Larry D. Kramer has constructed a masterful work here that belongs in every American’s library. When it comes to subjects like judicial review, many author’s, themselves often constitutional attorneys, have a tendency to go out of their way to try to write “over the head” of the political novice. Not the case with Kramer’s work. He writes in a succinct fashion that will be appreciated by both judicial professionals and constitutional beginners alike.
Much evidence is found here which doesn’t really repudiate, and in many ways, supports that judicial review was in fact, the intent of the framer’s and perhaps even a logical conclusion. Kramer doesn’t really attempt to defy the judiciary claim of their right of review, but beyond that point, Kramer takes the gloves off and pounds away at what he categorizes as “judicial tyranny”, the court usurping its constitutional boundaries.
Kramer details the 200 year evolution of the court’s abuse of power, beginning before MARBURY when the idea of judicial review came into play, through what we find today with the judiciary legislating from the bench and completely dismissing state’s rights. It is also most interesting how the author chronicles Madison’s changing opinion of judicial review.

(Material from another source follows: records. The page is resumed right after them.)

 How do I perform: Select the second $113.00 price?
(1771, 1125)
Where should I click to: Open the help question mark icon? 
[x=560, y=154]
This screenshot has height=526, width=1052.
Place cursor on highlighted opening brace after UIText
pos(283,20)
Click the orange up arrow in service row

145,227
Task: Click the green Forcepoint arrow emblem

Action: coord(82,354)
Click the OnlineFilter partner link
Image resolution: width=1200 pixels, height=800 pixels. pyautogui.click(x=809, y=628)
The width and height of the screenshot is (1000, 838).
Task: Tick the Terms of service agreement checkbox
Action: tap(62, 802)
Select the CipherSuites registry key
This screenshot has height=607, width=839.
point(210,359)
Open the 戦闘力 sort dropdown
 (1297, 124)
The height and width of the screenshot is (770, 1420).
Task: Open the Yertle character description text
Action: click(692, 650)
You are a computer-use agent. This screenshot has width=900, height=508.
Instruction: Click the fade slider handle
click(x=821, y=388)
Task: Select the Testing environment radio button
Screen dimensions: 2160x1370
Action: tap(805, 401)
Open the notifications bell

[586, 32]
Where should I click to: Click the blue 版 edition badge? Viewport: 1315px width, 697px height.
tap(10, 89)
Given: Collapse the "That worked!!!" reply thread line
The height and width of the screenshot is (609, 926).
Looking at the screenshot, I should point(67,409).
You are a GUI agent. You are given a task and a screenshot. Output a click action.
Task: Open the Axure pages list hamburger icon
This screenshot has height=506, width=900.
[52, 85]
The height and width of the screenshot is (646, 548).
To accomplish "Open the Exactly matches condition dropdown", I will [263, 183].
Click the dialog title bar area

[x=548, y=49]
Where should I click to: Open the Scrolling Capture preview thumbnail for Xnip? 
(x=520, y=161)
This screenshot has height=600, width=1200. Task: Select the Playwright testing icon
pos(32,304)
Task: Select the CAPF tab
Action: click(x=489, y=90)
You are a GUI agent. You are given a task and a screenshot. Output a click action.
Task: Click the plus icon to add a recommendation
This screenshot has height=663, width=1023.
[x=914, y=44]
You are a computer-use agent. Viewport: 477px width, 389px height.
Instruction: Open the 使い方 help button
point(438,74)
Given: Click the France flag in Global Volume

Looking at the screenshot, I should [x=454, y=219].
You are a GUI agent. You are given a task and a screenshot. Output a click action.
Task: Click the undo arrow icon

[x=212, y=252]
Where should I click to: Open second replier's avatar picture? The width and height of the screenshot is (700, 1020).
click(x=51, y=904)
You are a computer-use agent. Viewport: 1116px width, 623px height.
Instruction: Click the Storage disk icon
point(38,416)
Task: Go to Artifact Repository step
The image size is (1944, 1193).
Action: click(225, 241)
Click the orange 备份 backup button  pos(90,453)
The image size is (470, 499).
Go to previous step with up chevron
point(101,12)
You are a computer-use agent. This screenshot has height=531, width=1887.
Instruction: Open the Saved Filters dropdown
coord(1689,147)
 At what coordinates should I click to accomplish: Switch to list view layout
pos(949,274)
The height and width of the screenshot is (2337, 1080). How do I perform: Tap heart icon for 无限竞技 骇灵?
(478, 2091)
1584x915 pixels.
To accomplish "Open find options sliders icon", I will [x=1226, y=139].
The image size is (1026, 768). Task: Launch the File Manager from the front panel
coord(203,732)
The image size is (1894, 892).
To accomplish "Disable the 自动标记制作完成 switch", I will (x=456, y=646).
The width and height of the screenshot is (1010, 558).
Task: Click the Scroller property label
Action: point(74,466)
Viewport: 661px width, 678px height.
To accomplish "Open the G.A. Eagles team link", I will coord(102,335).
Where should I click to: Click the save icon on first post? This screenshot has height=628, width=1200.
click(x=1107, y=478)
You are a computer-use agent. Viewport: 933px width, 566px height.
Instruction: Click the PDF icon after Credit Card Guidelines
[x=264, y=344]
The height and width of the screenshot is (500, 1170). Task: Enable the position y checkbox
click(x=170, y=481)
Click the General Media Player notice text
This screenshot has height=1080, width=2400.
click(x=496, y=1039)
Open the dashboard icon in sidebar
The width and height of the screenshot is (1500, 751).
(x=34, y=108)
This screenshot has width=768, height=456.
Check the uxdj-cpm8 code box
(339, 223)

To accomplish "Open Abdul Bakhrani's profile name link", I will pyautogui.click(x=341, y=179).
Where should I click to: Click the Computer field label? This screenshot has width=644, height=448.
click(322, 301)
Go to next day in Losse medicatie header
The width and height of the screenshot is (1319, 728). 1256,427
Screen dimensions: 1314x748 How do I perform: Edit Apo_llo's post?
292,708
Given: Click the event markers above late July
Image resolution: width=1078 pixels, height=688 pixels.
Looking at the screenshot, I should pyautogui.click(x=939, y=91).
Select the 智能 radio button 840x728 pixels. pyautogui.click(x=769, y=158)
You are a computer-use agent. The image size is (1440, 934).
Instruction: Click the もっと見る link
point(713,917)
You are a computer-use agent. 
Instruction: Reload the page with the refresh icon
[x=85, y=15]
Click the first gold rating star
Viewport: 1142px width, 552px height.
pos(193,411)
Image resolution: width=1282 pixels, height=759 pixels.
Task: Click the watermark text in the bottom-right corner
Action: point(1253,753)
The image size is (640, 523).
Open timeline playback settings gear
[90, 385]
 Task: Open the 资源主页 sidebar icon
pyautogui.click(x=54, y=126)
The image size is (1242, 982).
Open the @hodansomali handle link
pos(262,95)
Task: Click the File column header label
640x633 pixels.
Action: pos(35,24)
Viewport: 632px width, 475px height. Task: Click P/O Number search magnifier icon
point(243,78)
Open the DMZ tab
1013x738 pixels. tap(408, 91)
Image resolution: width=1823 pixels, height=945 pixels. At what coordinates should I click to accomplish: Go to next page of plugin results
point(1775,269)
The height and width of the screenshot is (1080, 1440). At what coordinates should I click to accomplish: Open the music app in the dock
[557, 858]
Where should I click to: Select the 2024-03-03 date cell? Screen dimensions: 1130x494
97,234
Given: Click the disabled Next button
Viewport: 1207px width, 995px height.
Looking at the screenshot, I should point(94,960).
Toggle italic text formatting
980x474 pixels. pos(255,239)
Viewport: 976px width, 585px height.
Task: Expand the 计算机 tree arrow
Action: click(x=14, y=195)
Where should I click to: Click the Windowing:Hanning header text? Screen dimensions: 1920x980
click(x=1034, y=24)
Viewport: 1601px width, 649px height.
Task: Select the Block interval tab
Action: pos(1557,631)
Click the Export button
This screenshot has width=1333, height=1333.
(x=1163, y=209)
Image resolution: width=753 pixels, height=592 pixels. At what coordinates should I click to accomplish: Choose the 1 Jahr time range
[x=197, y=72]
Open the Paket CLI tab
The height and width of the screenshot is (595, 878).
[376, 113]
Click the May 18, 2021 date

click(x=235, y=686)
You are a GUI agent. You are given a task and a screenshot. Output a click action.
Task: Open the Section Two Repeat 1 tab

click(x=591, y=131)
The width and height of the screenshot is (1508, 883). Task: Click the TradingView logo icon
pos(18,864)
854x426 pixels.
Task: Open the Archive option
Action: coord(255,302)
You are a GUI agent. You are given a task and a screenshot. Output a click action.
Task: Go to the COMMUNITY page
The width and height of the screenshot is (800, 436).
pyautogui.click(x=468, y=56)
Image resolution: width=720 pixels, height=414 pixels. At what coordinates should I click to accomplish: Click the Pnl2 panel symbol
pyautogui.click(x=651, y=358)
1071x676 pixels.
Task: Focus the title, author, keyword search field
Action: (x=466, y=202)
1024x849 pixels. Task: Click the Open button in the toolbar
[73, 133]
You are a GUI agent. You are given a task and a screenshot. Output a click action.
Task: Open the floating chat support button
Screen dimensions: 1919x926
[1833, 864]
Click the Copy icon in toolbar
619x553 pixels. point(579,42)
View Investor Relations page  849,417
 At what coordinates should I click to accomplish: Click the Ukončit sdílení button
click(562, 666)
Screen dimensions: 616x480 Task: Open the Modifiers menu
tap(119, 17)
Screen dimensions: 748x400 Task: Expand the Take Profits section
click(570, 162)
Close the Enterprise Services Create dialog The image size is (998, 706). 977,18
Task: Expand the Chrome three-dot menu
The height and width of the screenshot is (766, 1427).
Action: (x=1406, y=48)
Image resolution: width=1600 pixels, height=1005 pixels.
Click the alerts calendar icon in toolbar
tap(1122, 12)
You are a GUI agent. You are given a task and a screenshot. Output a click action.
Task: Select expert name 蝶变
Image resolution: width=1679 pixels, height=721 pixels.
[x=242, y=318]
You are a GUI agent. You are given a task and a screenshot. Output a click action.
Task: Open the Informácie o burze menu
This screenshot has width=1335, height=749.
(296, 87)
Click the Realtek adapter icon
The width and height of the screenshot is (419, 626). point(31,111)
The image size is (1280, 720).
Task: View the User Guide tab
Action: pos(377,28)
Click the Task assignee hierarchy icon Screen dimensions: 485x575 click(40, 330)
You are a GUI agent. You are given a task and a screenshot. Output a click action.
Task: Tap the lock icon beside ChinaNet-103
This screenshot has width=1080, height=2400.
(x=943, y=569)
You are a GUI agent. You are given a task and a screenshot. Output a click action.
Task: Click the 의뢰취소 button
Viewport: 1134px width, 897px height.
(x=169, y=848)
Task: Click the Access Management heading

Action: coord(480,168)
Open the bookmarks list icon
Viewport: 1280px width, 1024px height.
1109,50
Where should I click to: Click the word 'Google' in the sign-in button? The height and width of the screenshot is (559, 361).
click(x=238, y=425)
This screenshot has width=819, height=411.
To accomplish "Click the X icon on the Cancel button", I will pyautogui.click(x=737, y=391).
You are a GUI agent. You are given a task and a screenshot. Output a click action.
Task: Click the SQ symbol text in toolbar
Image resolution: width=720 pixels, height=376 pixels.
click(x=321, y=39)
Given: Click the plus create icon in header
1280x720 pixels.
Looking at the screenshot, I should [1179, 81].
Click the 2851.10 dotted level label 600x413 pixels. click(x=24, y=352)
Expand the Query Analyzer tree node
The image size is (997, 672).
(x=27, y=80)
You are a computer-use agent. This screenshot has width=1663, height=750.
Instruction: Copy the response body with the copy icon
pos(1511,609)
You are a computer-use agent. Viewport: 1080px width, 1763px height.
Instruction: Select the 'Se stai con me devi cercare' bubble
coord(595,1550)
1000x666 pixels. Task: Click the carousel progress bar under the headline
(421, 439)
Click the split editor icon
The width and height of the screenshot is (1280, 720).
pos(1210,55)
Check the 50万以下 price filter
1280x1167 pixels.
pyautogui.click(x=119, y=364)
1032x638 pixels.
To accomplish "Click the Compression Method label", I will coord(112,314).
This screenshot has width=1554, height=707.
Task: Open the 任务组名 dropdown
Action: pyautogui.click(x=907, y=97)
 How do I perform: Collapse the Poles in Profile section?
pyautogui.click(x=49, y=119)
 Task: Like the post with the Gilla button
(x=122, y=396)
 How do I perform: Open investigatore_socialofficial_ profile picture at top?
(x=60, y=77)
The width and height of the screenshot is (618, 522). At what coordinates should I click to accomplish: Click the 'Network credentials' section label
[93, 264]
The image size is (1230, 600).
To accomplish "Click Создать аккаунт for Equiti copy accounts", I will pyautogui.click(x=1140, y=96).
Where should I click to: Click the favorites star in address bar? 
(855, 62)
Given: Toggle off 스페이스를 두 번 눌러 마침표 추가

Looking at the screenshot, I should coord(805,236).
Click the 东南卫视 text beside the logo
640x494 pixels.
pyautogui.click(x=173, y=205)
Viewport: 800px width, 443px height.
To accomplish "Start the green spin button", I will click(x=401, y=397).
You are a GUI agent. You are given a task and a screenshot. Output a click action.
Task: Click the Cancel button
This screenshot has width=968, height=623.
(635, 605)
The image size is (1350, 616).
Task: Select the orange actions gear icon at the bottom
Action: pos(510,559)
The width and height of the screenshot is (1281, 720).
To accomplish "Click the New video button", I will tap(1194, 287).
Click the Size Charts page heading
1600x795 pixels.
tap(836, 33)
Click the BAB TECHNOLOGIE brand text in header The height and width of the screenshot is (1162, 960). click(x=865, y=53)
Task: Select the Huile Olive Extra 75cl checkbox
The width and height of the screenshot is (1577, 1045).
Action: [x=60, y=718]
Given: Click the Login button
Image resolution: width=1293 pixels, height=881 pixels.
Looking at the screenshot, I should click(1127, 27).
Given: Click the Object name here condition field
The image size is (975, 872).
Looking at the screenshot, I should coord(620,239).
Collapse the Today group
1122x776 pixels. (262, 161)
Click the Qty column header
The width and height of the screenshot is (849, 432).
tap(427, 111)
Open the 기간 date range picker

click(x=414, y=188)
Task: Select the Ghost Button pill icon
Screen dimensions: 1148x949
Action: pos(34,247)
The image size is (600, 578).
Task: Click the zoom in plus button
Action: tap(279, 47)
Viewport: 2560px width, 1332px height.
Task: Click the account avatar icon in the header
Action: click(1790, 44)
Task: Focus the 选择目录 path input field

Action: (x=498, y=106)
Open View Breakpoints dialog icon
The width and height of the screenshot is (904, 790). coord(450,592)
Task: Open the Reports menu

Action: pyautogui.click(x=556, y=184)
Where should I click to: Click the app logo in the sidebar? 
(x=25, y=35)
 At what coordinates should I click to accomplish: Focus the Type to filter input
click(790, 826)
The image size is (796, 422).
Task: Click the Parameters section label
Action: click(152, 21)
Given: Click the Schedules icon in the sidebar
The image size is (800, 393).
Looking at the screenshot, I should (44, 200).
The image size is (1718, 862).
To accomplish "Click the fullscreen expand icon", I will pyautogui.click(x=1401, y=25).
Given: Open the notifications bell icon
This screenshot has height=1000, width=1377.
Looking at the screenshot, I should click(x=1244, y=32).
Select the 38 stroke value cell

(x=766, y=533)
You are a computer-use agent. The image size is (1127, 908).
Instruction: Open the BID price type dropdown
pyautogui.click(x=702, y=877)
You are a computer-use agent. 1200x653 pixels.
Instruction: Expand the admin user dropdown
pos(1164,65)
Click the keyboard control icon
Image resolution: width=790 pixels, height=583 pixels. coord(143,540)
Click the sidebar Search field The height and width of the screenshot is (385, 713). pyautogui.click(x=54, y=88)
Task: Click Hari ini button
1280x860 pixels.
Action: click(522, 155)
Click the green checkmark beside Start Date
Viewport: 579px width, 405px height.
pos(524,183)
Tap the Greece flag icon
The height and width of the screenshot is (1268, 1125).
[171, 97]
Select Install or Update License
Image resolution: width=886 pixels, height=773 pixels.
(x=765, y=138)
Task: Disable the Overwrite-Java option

This book, in many ways, mirrors and supports the earlier work by Martyn Babitz, THE ILLUSION OF FREEDOM, where both authors support Madison’s concession that the “states only political recourse [over the federal courts] is through elections and impeachment”. But Kramer hints of other possibilities at controlling our out of control judiciary in his epilogue when he writes;
“The Constitution leaves room for countless political responses to an overly assertive Court: Justices can be impeached, the Court’s budget can be slashed, the President can ignore its mandates, Congress can strip it of jurisdiction or shrink its size or pack it with new members or give it burdensome new responsibilities or revise its procedures.”
Interesting possibilities, to be sure. In conclusion, I believe Kramer concedes judicial review as bona fide, but constructs a solid foundation to dispute the notion of judicial supremacy. This is a very enjoyable book that I learned a great deal from. The book at times, does read a bit slow, but that has nothing to do with Kramer’s writing style, it has to do with the fact that you are constantly finding new information and referring back to the bibliography, which will no doubt lead the reader to numerous other books to add to your reading list. I look forward to future books by this author.